#### CONSEGNA DELL'ESERCIZIO:
Riporti come CSV a due colonne, intitolate "testo" e "risposta", soltanto le voci che iniziano dalla riga contenente "Where should I" e proseguono fino alla riga contenente "click(854, 116)", entrambe incluse, con una riga per ciascuna voce. Racchiuda ogni campo tra virgolette, sostituisca gli a capo con spazi e ometta le immagini.

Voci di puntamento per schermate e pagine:
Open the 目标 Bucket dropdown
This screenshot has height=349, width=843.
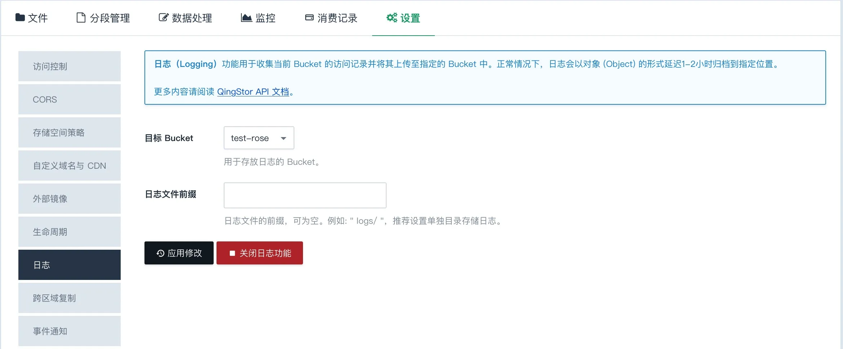pyautogui.click(x=258, y=138)
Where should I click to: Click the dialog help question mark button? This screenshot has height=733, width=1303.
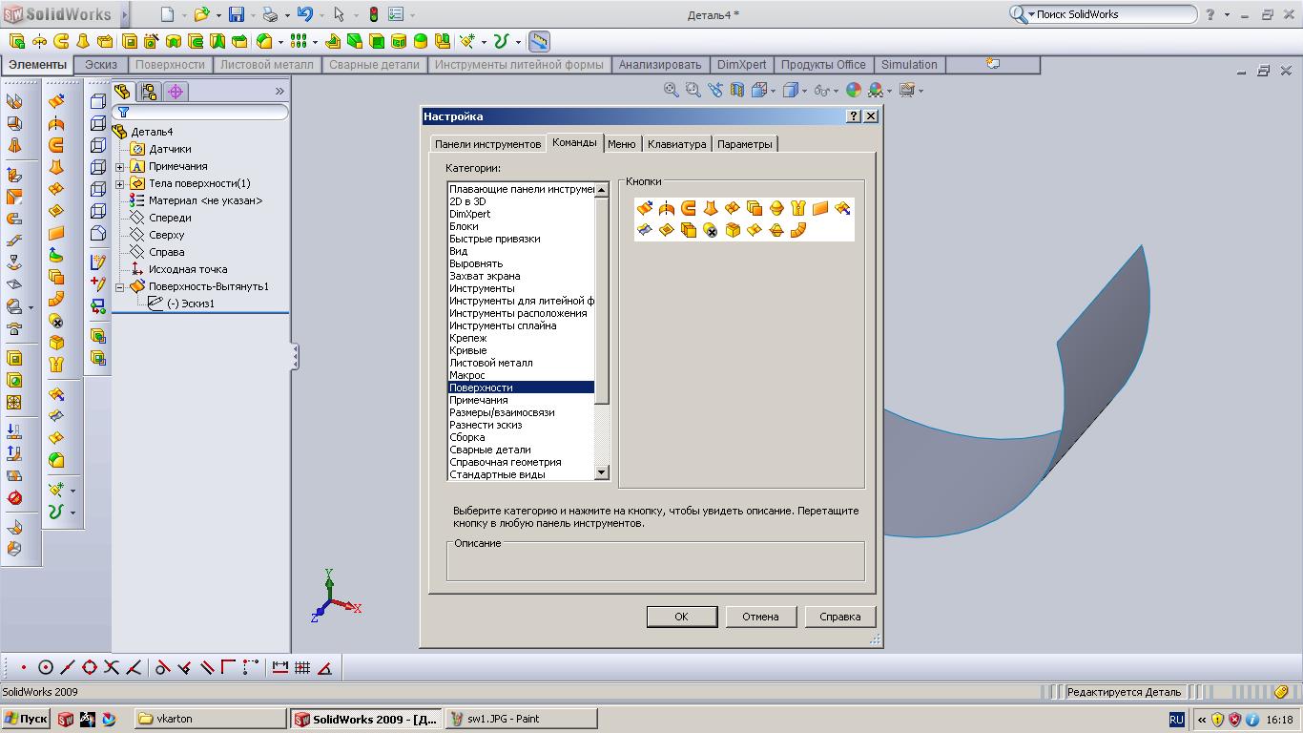click(854, 116)
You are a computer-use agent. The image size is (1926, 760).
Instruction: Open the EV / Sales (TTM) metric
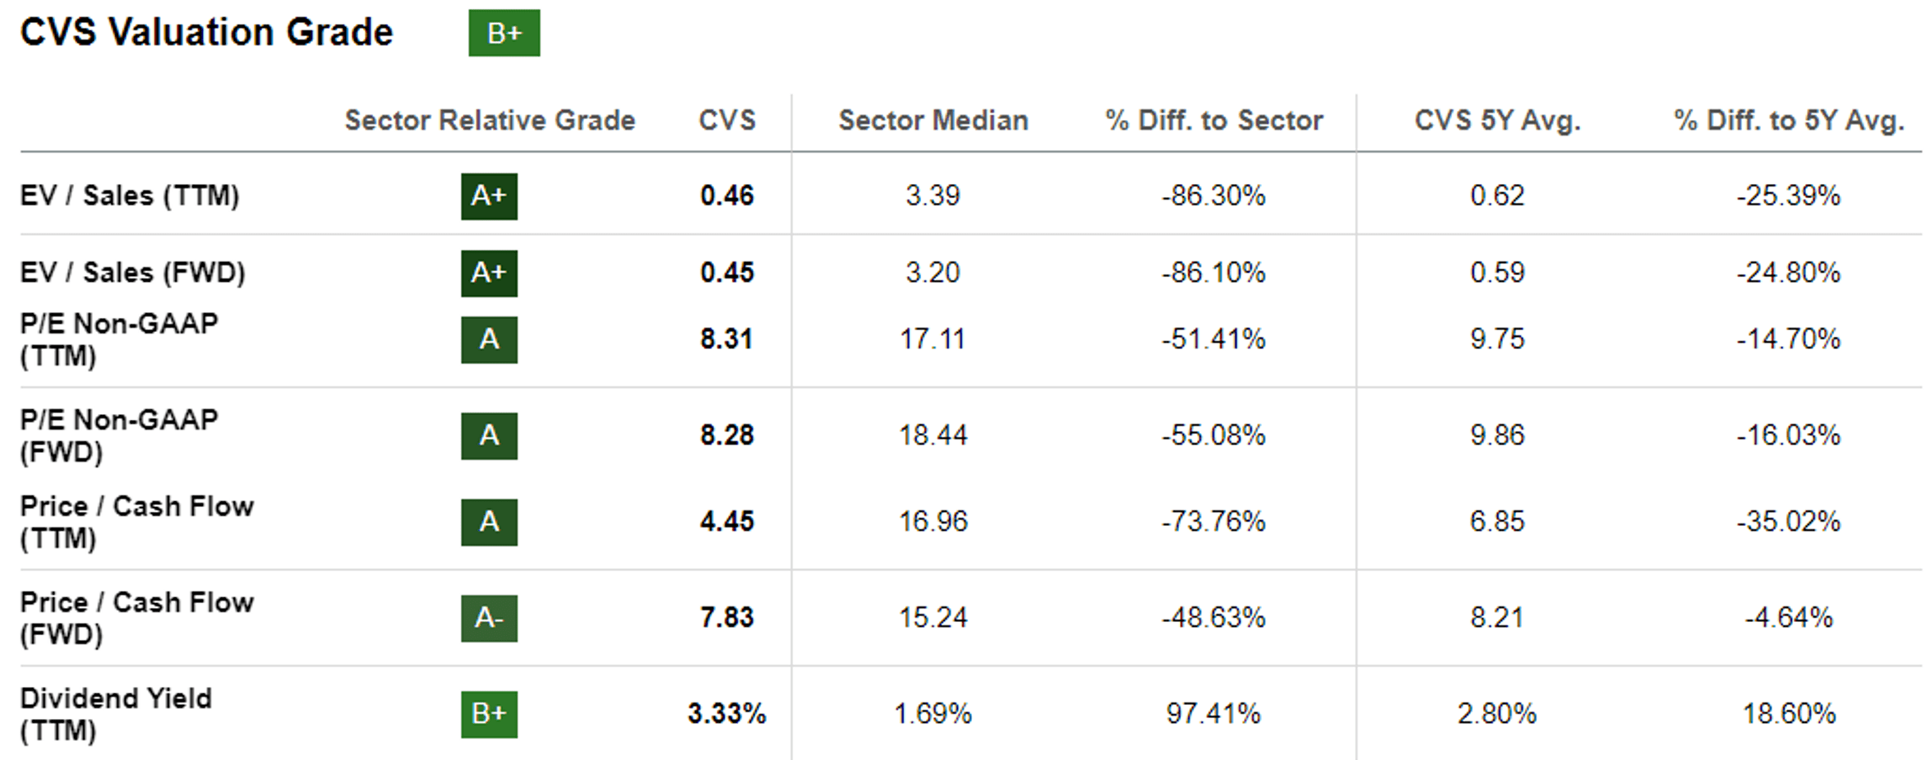click(x=130, y=196)
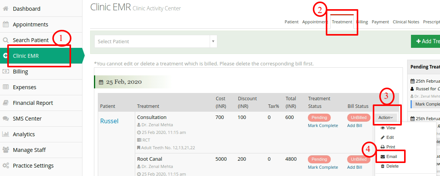Open the Analytics bar chart icon
The height and width of the screenshot is (176, 440).
pyautogui.click(x=6, y=134)
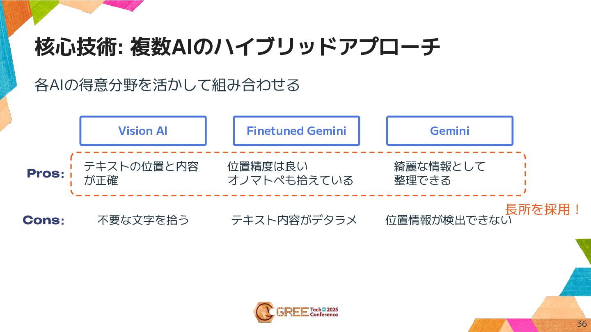Click the text 綺麗な情報として整理できる
The height and width of the screenshot is (332, 591).
tap(439, 173)
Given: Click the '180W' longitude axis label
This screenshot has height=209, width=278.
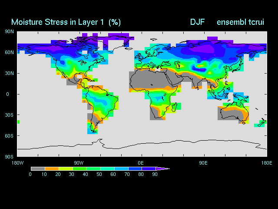Looking at the screenshot, I should (17, 163).
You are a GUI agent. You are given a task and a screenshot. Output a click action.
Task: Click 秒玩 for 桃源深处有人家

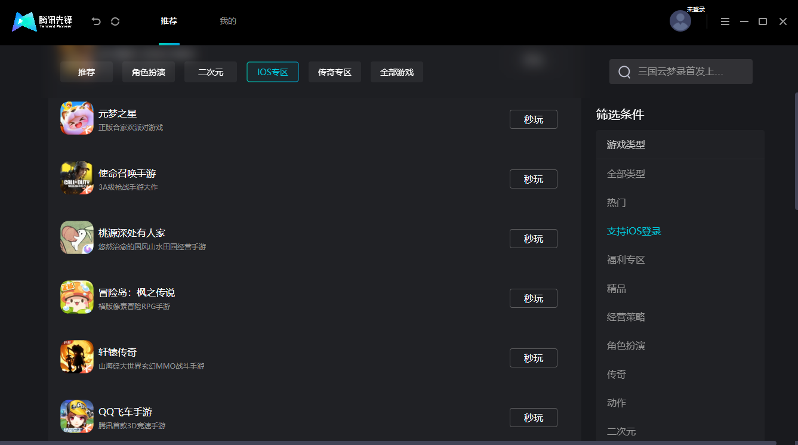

#### SVOLGIMENTO DELL'ESERCIZIO:
testo,risposta
"Where should I click to: Click the dialog help question mark button? This screenshot has height=733, width=1303.","click(854, 116)"